_Stated exercise:_ Copy out everything from the line containing "The image size is (1541, 784)." down to the line containing "Action: 465,149", both ends included, and nothing else. Raise every click coordinate in the answers by 141 and leave all other text in those entries unchanged.

_Rows:_
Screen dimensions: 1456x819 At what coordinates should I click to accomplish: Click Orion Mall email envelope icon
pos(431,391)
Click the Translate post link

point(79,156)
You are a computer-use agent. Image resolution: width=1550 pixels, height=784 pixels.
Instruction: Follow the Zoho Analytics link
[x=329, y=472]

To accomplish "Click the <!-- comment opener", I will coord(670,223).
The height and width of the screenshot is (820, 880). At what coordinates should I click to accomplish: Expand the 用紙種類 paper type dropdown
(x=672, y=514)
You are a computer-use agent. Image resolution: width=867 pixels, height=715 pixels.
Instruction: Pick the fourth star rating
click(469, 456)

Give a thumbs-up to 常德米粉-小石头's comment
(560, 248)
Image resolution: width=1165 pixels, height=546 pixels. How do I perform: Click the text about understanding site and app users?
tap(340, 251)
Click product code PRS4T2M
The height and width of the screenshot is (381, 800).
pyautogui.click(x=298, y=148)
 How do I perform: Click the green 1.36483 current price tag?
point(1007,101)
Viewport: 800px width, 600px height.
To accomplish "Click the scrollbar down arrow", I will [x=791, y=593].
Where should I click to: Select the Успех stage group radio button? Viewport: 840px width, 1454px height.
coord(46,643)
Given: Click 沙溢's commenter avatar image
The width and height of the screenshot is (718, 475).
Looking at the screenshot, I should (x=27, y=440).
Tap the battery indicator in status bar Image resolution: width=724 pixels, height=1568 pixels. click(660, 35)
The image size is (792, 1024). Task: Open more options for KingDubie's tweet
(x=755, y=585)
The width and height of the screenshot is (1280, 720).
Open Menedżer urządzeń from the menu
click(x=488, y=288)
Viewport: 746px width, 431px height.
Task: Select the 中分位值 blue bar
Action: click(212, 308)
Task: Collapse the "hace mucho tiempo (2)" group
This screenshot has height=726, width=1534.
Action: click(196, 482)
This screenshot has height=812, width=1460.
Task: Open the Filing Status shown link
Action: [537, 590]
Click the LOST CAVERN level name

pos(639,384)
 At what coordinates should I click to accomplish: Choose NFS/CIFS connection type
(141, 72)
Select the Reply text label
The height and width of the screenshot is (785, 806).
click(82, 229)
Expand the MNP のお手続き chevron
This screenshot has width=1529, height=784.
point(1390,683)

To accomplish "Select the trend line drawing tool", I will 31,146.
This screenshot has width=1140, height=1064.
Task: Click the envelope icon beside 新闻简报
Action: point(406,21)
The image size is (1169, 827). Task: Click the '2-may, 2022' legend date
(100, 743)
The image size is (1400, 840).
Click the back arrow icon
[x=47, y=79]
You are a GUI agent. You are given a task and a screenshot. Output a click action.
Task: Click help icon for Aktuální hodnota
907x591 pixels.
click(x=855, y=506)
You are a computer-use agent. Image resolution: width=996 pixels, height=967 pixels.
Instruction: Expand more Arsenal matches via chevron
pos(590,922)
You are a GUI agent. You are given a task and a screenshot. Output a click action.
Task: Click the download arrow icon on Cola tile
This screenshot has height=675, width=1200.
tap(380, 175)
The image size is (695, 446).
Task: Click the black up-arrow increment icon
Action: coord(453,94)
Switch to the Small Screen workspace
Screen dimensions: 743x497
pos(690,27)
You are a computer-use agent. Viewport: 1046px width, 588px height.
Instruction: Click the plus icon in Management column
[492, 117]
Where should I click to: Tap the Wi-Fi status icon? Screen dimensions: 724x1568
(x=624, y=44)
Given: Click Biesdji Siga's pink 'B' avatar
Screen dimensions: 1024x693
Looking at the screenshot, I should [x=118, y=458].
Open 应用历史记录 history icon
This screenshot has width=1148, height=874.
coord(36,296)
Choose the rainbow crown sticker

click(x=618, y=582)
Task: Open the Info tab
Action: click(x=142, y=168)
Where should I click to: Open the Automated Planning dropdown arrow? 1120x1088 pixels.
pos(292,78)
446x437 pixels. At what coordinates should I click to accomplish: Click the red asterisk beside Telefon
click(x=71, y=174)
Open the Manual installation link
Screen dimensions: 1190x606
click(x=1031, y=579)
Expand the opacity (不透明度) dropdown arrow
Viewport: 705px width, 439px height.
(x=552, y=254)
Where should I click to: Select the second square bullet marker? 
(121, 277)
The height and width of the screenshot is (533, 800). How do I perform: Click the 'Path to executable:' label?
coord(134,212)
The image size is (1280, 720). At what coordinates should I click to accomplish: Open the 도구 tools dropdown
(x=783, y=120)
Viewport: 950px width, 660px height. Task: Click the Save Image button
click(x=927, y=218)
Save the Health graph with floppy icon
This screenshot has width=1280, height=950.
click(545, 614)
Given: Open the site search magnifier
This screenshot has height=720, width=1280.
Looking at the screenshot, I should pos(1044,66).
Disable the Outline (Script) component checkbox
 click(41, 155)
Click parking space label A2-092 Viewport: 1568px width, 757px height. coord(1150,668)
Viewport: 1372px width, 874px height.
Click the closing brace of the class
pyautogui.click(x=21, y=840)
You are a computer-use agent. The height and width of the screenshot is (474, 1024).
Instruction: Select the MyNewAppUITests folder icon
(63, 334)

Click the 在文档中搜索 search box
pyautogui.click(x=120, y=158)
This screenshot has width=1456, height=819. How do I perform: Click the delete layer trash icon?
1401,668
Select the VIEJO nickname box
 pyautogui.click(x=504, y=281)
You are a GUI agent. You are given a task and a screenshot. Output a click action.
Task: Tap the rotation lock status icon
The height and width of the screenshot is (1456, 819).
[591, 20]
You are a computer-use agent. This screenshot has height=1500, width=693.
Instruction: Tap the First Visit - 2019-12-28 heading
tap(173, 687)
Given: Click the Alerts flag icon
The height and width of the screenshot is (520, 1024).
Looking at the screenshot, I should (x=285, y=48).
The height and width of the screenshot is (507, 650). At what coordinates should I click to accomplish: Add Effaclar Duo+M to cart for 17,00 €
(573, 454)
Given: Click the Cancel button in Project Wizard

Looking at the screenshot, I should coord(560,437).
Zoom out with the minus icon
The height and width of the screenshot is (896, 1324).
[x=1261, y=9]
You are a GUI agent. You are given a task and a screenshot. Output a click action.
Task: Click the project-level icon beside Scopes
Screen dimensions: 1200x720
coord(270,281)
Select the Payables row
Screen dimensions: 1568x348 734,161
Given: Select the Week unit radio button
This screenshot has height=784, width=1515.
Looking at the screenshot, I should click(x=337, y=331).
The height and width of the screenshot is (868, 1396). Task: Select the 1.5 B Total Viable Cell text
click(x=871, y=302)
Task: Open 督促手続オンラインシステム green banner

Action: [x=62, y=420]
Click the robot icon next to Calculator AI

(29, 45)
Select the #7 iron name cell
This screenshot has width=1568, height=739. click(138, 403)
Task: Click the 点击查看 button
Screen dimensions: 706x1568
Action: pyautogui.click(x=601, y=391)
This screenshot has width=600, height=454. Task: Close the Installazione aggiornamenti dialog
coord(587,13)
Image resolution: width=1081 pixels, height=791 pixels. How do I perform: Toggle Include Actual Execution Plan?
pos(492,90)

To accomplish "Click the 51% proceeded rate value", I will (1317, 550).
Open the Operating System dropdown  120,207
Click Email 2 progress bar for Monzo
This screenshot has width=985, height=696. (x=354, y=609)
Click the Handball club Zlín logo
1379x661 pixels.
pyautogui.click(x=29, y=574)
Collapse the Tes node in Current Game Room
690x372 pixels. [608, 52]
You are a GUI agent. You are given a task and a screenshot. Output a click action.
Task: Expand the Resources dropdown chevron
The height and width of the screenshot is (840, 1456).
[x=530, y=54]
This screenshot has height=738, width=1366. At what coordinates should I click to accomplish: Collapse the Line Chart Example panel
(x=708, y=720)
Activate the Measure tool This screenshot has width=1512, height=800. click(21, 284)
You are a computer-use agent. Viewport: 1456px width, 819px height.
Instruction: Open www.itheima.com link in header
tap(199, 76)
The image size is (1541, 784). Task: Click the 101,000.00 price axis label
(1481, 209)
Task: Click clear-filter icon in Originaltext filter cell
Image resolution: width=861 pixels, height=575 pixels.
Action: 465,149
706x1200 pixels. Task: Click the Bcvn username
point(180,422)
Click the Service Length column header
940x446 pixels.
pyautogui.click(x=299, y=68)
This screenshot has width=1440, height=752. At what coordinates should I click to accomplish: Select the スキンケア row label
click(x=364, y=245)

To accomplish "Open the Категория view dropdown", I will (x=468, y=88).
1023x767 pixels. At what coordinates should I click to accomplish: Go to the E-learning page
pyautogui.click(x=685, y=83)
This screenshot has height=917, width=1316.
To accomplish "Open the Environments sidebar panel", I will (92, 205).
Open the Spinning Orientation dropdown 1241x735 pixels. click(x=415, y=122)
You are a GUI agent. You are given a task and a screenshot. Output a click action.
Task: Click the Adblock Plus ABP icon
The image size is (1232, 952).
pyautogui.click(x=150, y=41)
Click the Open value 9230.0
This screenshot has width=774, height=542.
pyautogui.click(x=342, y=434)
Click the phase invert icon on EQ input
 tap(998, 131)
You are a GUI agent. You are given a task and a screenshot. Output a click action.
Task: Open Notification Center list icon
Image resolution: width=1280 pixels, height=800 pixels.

_Reply to the task:_
The image size is (1541, 784). Task: Click the 101,000.00 price axis label
(1622, 350)
Task: Click clear-filter icon in Originaltext filter cell
Image resolution: width=861 pixels, height=575 pixels.
Action: 606,290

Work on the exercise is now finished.